THE MOSS GROWS BETWEEN THE STONE WALK
The color scheme depends on garden planting. If lavender is chosen it should be reproduced all through the line. Do not be so foolish as to choose one vine only but plant them in order to make a succession of bloom. One does not wish to view a spot of color now and a mass of green later on.
There are so many different kinds of vines that can be planted for this use, each one of which is admirable, that it is hard to choose. Commencing with the earliest why not take the American or the loose-cluster wisteria. It has many advantages over other vines, in that it is a strong grower and bears an abundant cluster of flowers resembling the sweet pea in formation.
One can reasonably assert, that the wisteria is the leading flower for the pergola or arbor. It dons a rich and graceful foliage and unlike other vines, has two distinct seasons of bloom. It is especially good if one wishes to carry out a one-tone color scheme, making lavender the key-note, and using this particular vine for the early bloom in May, at which time the luxuriant clusters of drooping flowers show their wonderful shading as they peer through the arches dropping down below the leafy growth and making a note of exquisite beauty. In August, when they show their second season of bloom, the flowers are less abundant.
They should be followed by the Clematis Jackman. This vine, if it reaches maturity, is most effective, but it has the distinct disadvantage that though it starts right, and sends out shoots, they are apt to blight early and disappoint the gardener by dying before putting forth its wonderfully beautiful flowers. June, the month of roses, is a suitable time for one to watch for the blossoming of this vine.
Many people avoid the Cobœa Scandens on account of the large, conspicuous flowers it produces. They make a decided mistake when they shun this particular vine, for it has good qualifications for pergola covering. No vine grows more rapidly, as it reaches often from twenty-five to thirty feet in a single season. It bursts into blossom in July, in rich, purple, trumpet-shaped flowers.
For the successful growth of vines many things have to be considered but principally the soil. The amateur makes a mistake in starving the ground, and thus losing half the quality it would otherwise have had. In order to obtain the best results, put plenty of barn-yard manure, or bone meal, at the foot of the trellis, and this should be plentifully renewed at the commencement of each year.

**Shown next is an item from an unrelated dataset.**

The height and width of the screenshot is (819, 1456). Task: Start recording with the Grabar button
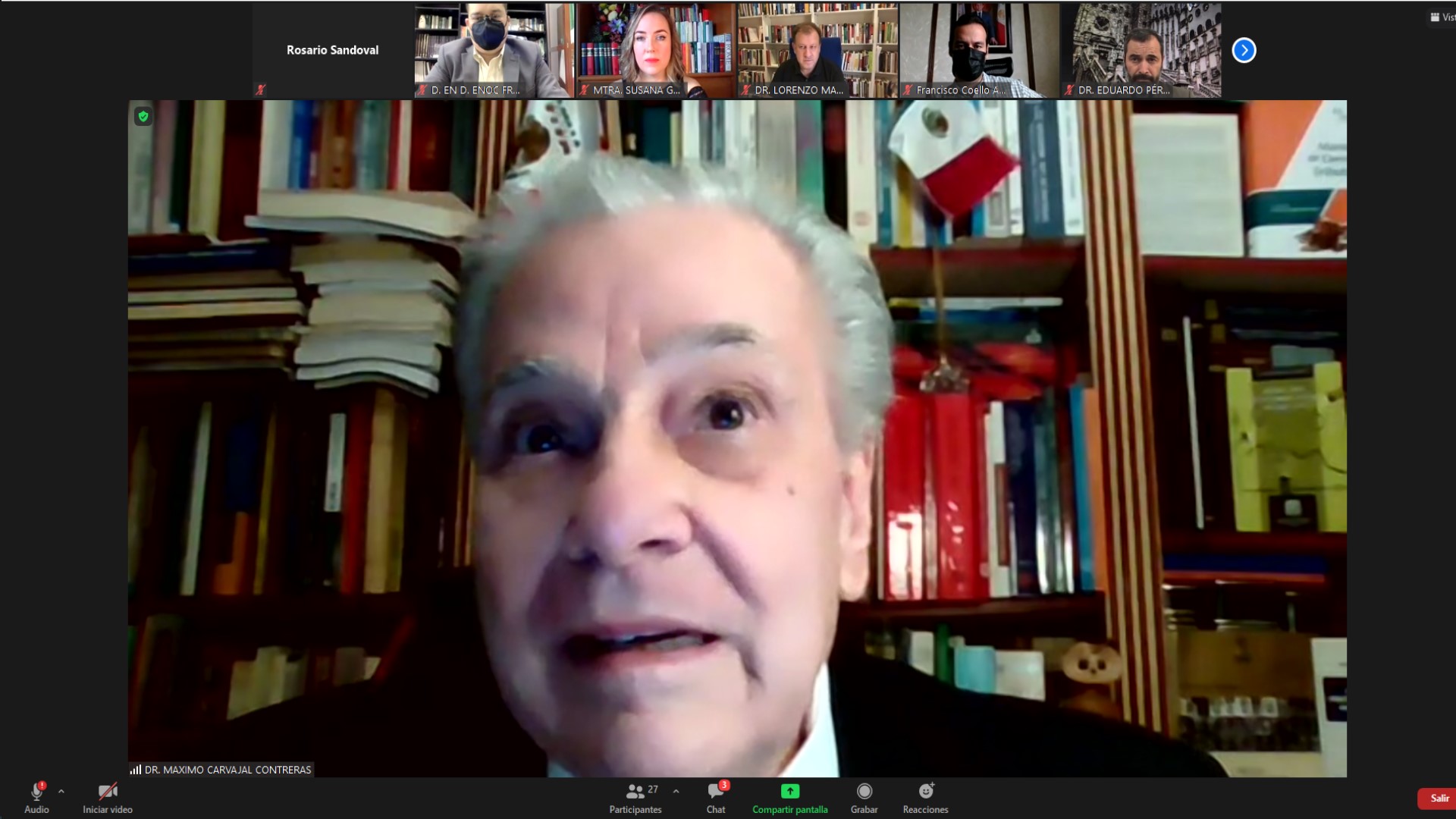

Rambler roses are one of the most effective treatments for arbor or pergola growth, and the most popular of these are the white, yellow, crimson and pink. Each year new varieties are put upon the market and if one wishes to follow the new ideas they will be forced to constantly change the plants.
In some cases, the pergola is used to form a trellised pavilion or summer house to shelter a marble statue and again with carved setting to outline a bed, as the central feature around which the flowers are arranged. Thus the simple vineyard trellis has been transformed into a gem of graceful construction, and we find it to-day, with its slender marble columns, supporting a delicately carved marble roof of slabs, over and through which the green of the vine, and the glint of the flower hover, dipping down between the intervening sections, in festoons of green and color.